The next step of course is to get those dirty, inefficient, dangerous utes off the roads. And that should hopefully start happening when the "fee" part of "feebate" kicks in next year.

Monday, August 02, 2021



The government is breaching the right to housing

Housing is a human right, one which the New Zealand government accepts through its adherence to the Universal Declaration of Human Rights and International Covenant on Economic, Social and Cultural Rights. And now the Human Rights Commission has stated the obvious: we're breaching it:

Successive Governments have breached New Zealanders’ human right to housing, the Human Rights Commission says.

Chief Commissioner Paul Hunt​ said the current housing crisis was an institutional failure.

“Frankly it is a failure of our democracy. There is insufficient appreciation in New Zealand to the rights of a decent home, which is binding in international law.” Hunt​ said.

The Commission will be holding a formal inquiry into the right to housing to Aotearoa. And my inner cynic says the government will ignore it, while they sit there raking in their untaxed capital gains and profiting off our misery.

Climate Change: A $3.5 billion mistake

In May last year the government increased the ETS fixed price option to $35, as a prelude to moving to an auction-based system with a cost-containment reserve. At the time, carbon prices were $25 - hard up against the previous price cap - so it must have looked impossibly high. In retrospect, setting it do low, even for a final year, is looking like a huge mistake. How huge? 30 million tons worth:

More than 80% of companies in New Zealand’s emissions trading scheme paid the NZ$35 fixed price option (FPO) instead of surrendering allowances for 2020 compliance, according to EPA data, saddling the government with another 30 million surplus NZUs to digest.
That's 30 million extra tons NZ polluters will now be allowed to emit, over and above the 120 million tons they had already stockpiled by past abuse of the system. The social cost of that carbon on the government's books is $4.5 billion (though part of that cost has been met, so the net cost is $3.45 billion). But fundamentally, its 30 million tons. 30 millions tons that we - and the planet - cannot afford.

If another government policy had resulted in a $3.5 billion blowout, you'd expect to be hearing a lot about it.

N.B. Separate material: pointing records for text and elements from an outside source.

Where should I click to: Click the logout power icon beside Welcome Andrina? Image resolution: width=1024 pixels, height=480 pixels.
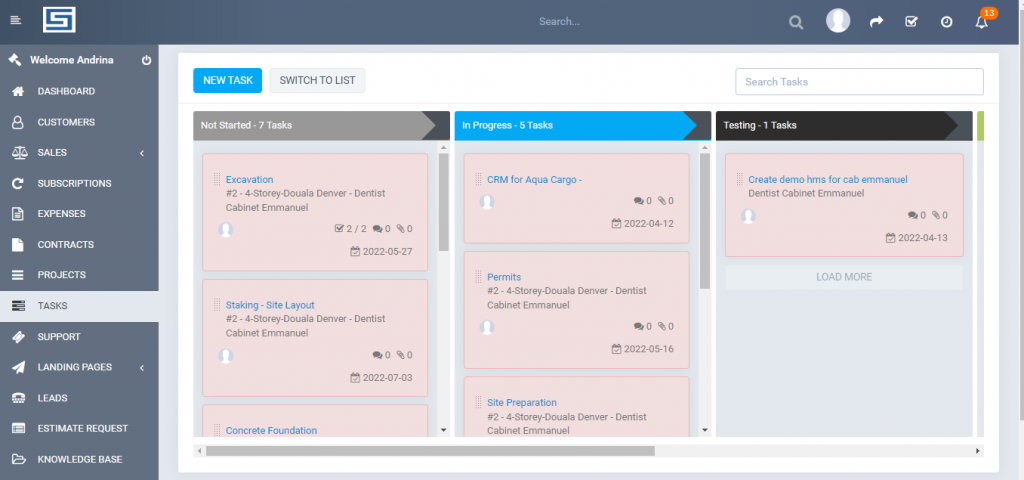(146, 60)
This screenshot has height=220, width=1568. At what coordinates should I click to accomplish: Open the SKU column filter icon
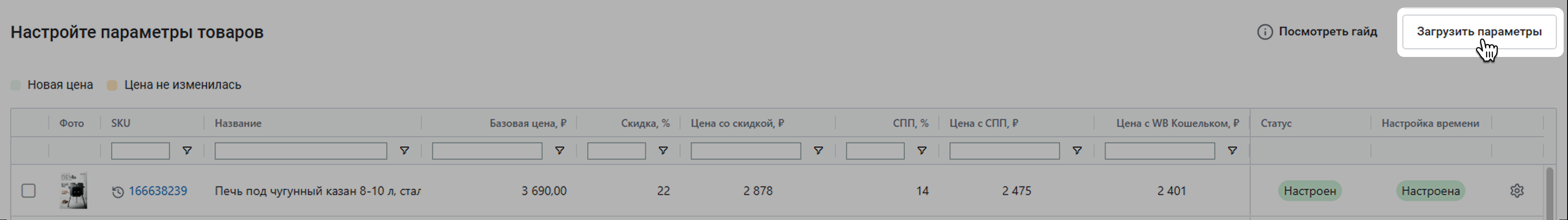[187, 151]
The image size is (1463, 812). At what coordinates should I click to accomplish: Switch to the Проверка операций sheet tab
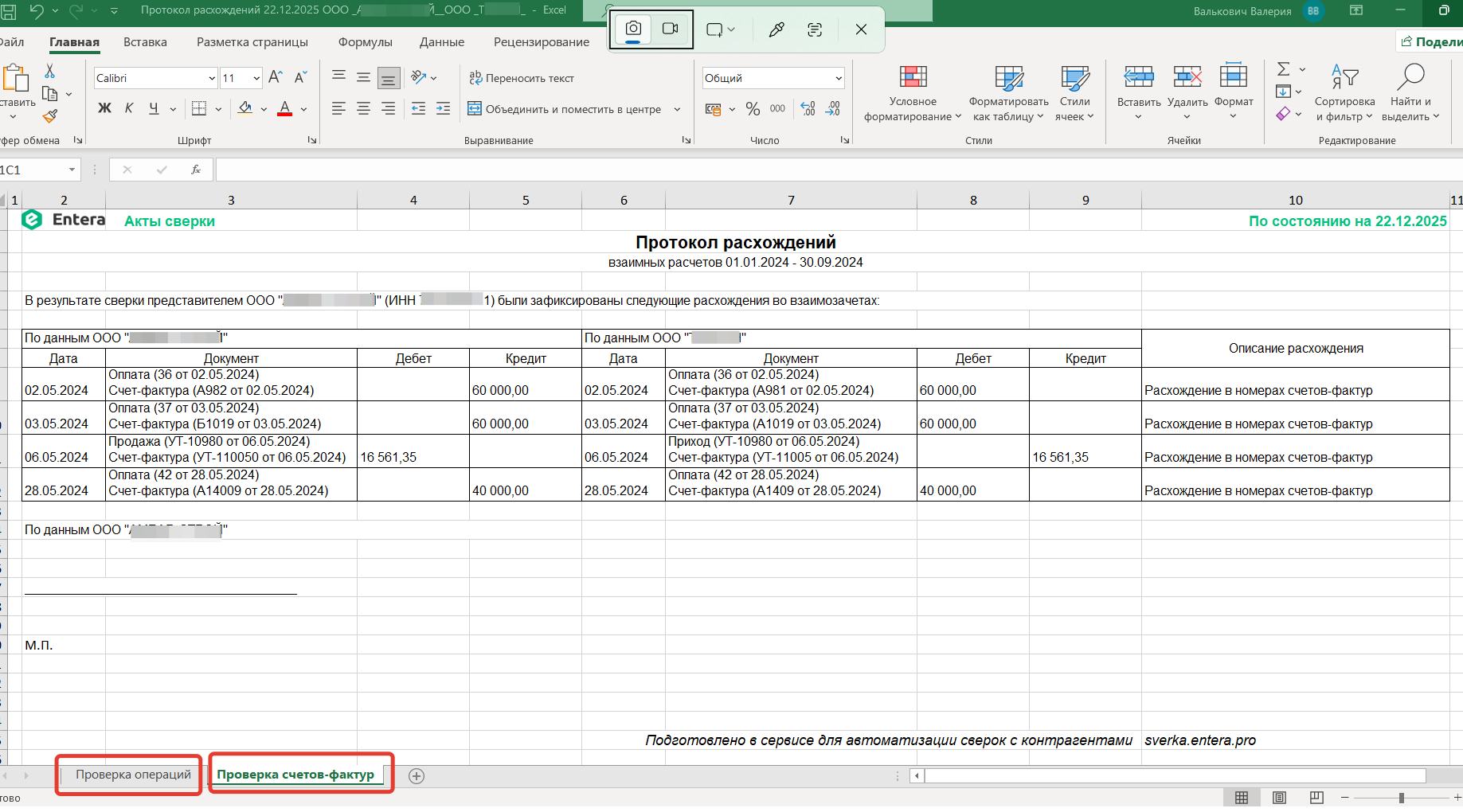point(133,775)
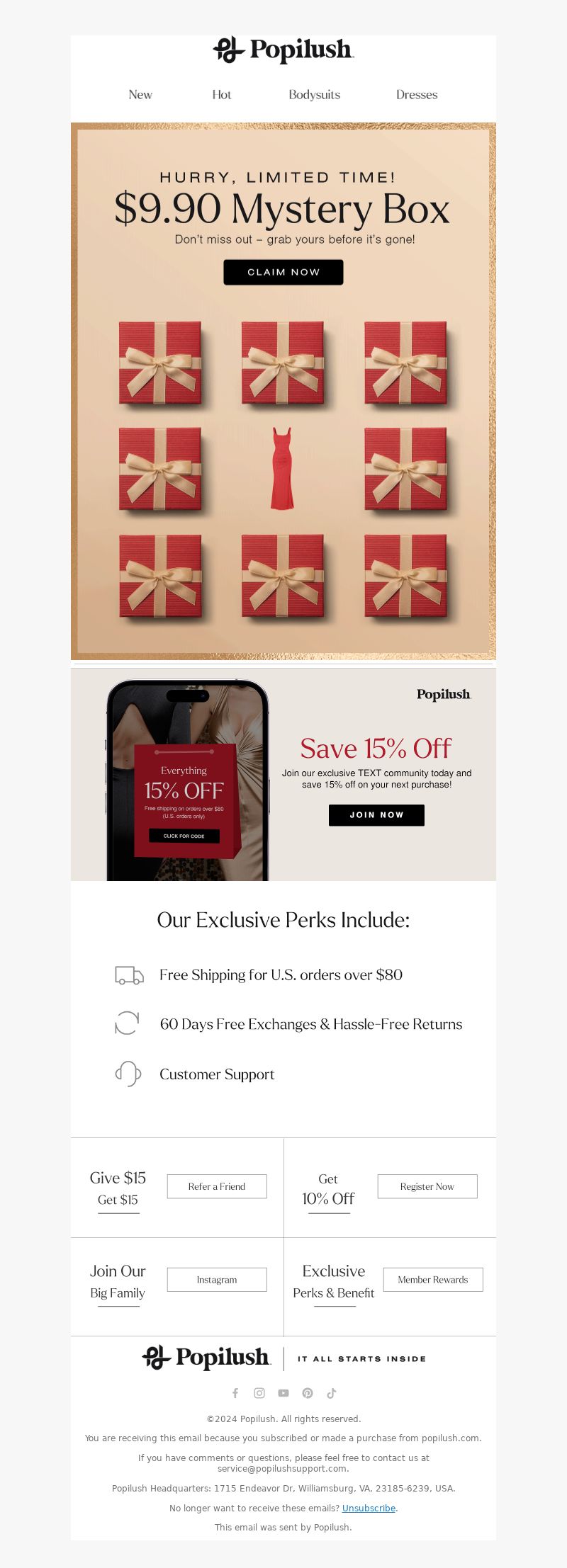567x1568 pixels.
Task: Go to the Bodysuits category
Action: [x=315, y=95]
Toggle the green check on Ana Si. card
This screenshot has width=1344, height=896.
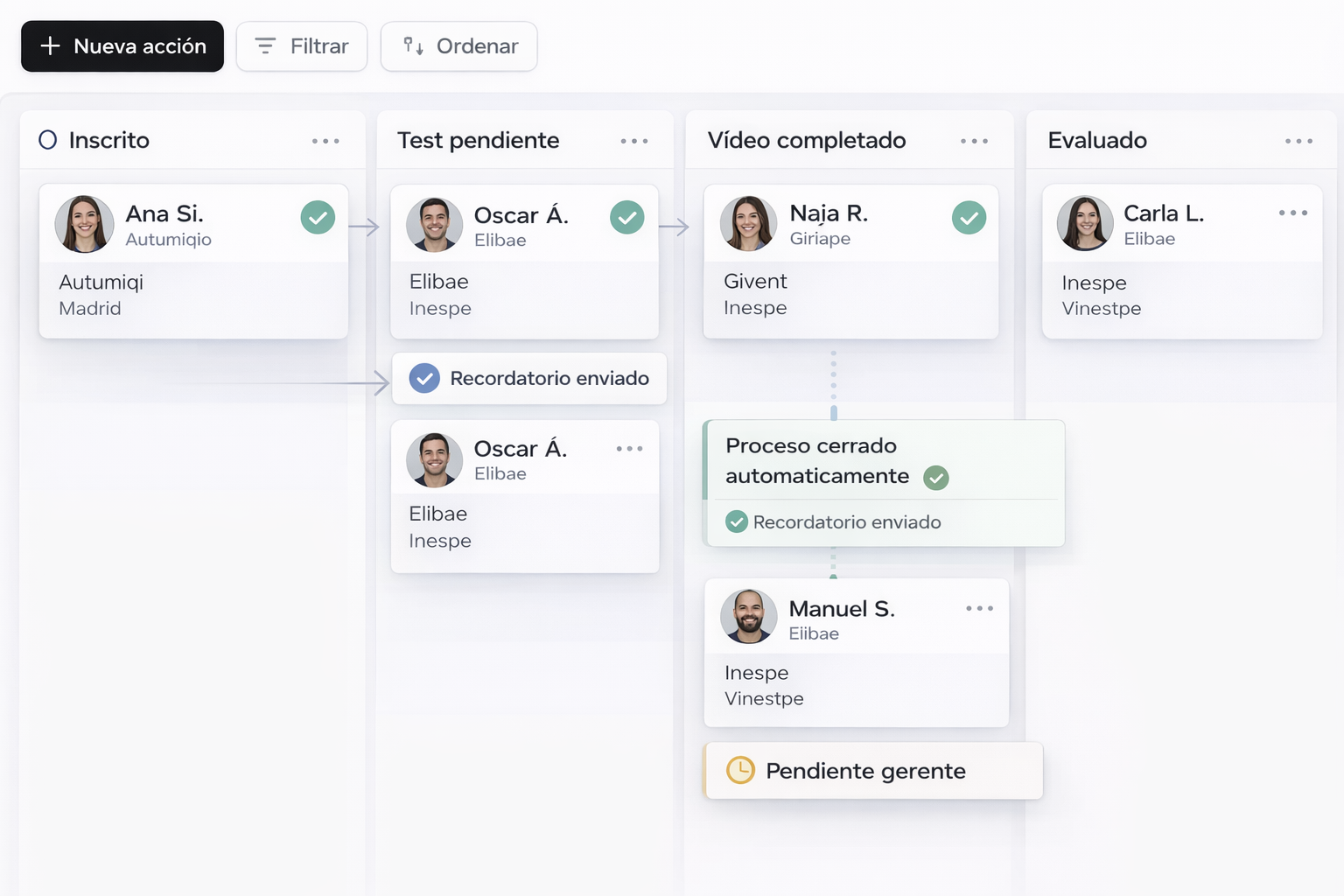coord(318,217)
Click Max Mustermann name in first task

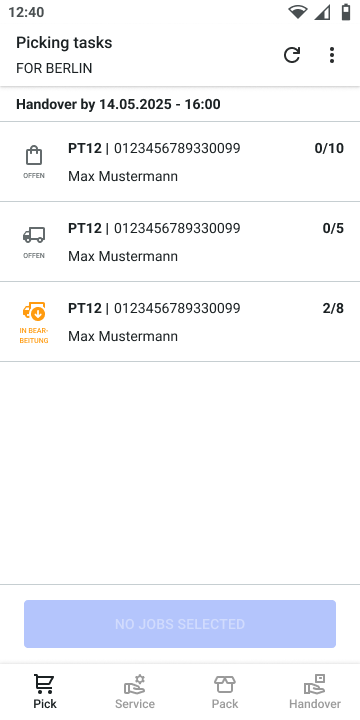[123, 176]
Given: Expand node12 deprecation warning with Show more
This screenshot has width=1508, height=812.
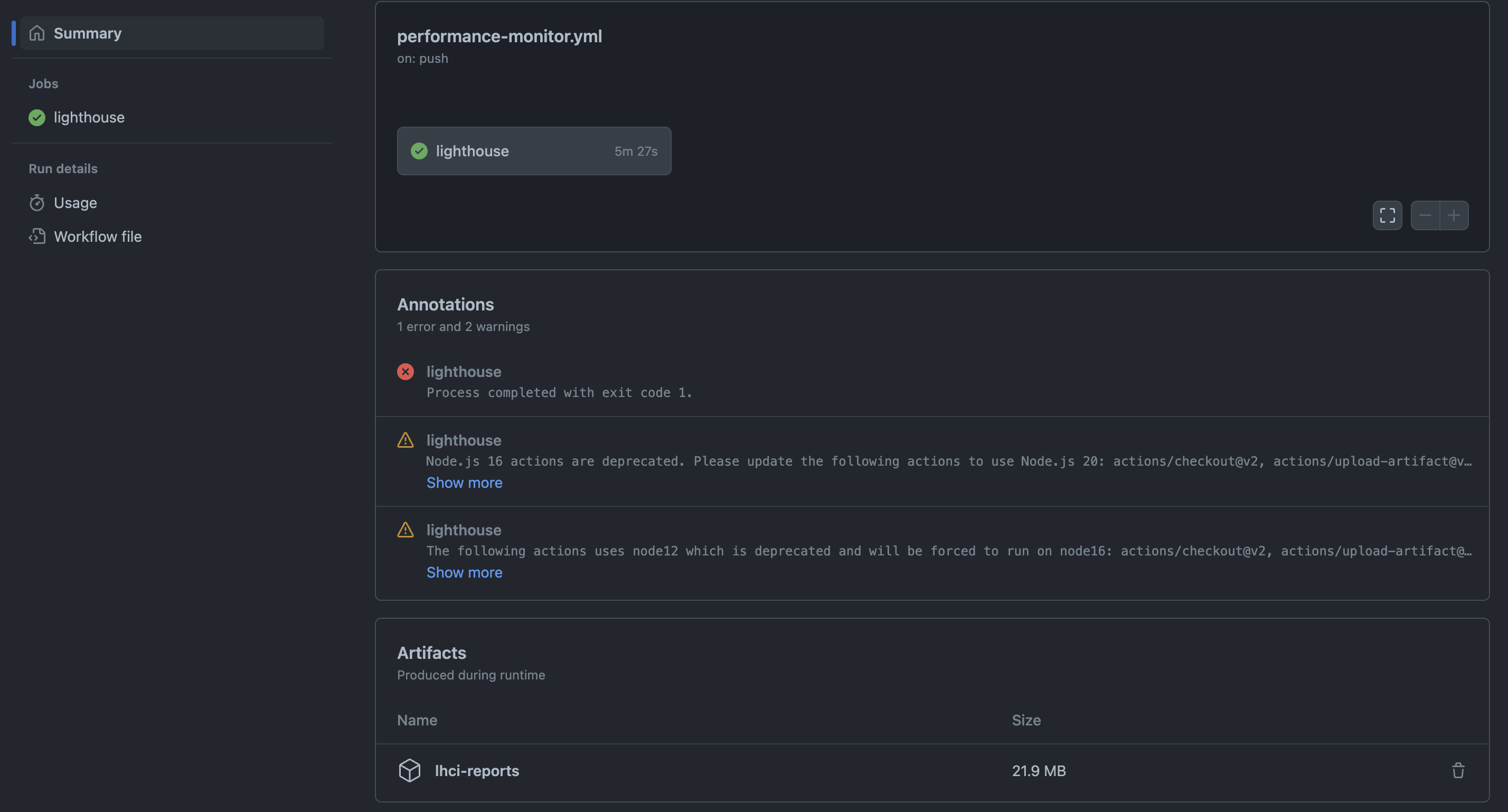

On this... crickets. As for how to fix it, the government will need to gouge that 30 million tons out of future ETS allocations, to make polluters use their stockpiled credits. And they need to make sure that they don't give polluters any more.

And on that front, remember that the government is at a real risk of blowing the ETS budget again on 1 September if it doesn't raise the auction price cap. The cost of that mistake is another 7 million tons, valued by the government at just over a billion dollars. Normally when faced with a completely avoidable billion dollar mistake, the government would be legislating urgently to stop it. But on this, they're just sitting on their hands, pretending helplessness. If they'd had that attitude to Covid, we'd all be fucking dead.

This government was meant to cut emissions. Instead, they've allowed an extra half a year's worth, just in the last year, by poor policy design and a refusal to correct it. And that is just not acceptable. The government needs to start treating this like an actual, Covid-level crisis - because it is. Every day they delay doing that, the worse it is going to get.